No segundo governo FHC (1999-2002) o total de investimentos foi ligeiramente abaixo do primeiro governo Lula (2003-2006) - 1,84% e 1,86% do PIB, respectivamente. A principal diferença, entre os dois períodos, está na baixa execução dos investimentos da União no primeiro governo Lula, 0,29%, enquanto os Estados - com 0,72% -, os municípios - 0,79% - e as instituições privadas, 0,06%, contribuíram para que este atingisse 1,86% do PIB. Já no segundo governo FHC a execução dos investimentos nos municípios foi de 0,73%, seguido dos Estados 0,73%, da União 0,35%, e de instituições privadas, com 0,06% do PIB.

No ano de 2011, primeiro ano do governo Dilma, o total de investimentos foi de R$ 85,7 bilhões, o equivalente a 2,07% do PIB. Deste total a União financiou R$ 39,5 bilhões - 0,95% do PIB - os Estados R$ 28,7 bilhões - 0,69% do PIB - e os municípios R$ 17,5 bilhões, ou 0,42% do PIB.

A execução direta dos investimentos, no entanto, revela que apenas R$ 24,4 bilhões - 0,59% do PIB - foi aplicada pela União. Os municípios executaram R$ 28,3 bilhões - 0,7% do PIB -, os Estados R$ 30,2 bilhões - 0,73% do PIB e as instituições privadas, os demais 0,05% do PIB.

Avaliando-se a natureza dos investimentos executados pela União para o período 2002-2011, verifica-se que apenas 30,3% foram destinados à infraestrutura - Funções Transportes (27,8%), Saneamento (2,1%), Energia (0,3%) e Comunicações (0,2%).
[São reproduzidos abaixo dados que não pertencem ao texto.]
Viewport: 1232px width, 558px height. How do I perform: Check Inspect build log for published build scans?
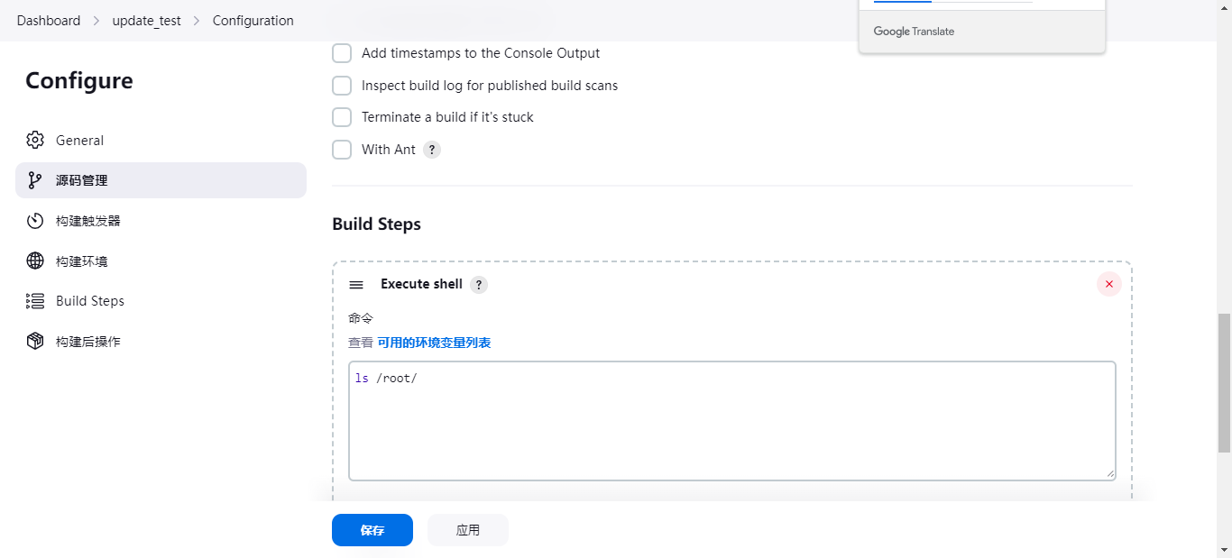(x=342, y=86)
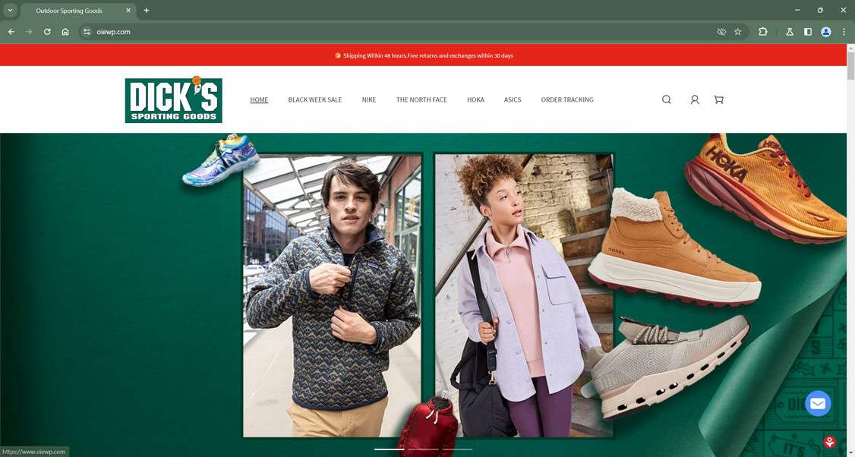Open the Chrome three-dot menu
The width and height of the screenshot is (855, 457).
844,32
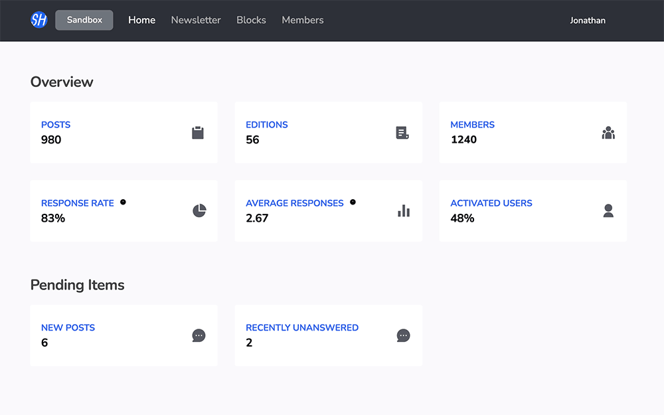
Task: Click the SH logo icon
Action: (x=39, y=20)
Foram direcionados a outras Funções - como Educação (8,5%) e Saúde (9%) - os demais 69,7% que dependem, após sua conclusão, de gastos correntes para funcionar - não há sentido em escolas sem professores e hospitais sem médicos.

Uma característica dos investimentos públicos que o diferencia dos efetuados pela iniciativa privada é que este afeta a capacidade produtiva indiretamente e com grandes defasagens no tempo. Ademais, dependem, em geral, de despesas correntes para sua plena operação.
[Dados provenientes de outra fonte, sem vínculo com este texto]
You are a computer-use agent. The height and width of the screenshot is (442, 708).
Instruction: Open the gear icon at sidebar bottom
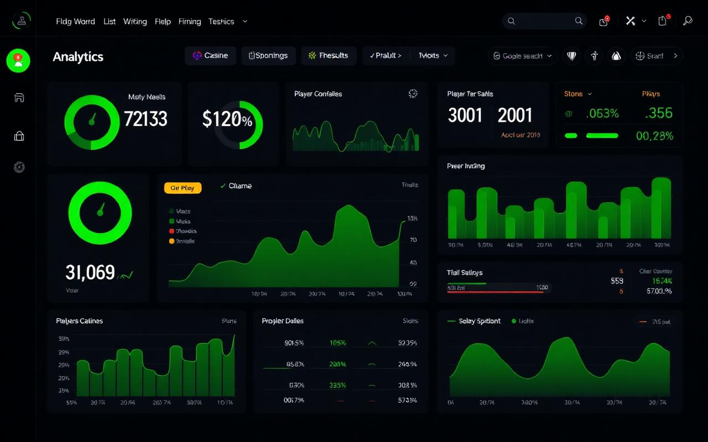19,167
Na última década 52,4% do investimento público federal foi composto pelos restos a pagar, ou seja, despesa de anos anteriores, o que demonstra que tal política não atua de forma anticíclica.

Conclui-se que é importante inserir o investimento público no seu devido lugar e não vendê-lo como panaceia, imputando-lhe falsos atributos. Deve-se também examinar, em detalhes, quais os benefícios efetivos advindos dos investimentos realizados e se, de fato, foram agregados componentes para elevar a produtividade da economia. Fixar-se apenas no montante monetário despendido sem efetuar análise dos benefícios obtidos é discussão que pouco acrescenta aos verdadeiros desafios de elevar a competitividade da economia brasileira.

José Carlos Gerardo é analista de Finanças e Controle da STN/MF. O artigo reflete a visão pessoal do autor e não a posição do Ministério da Fazenda.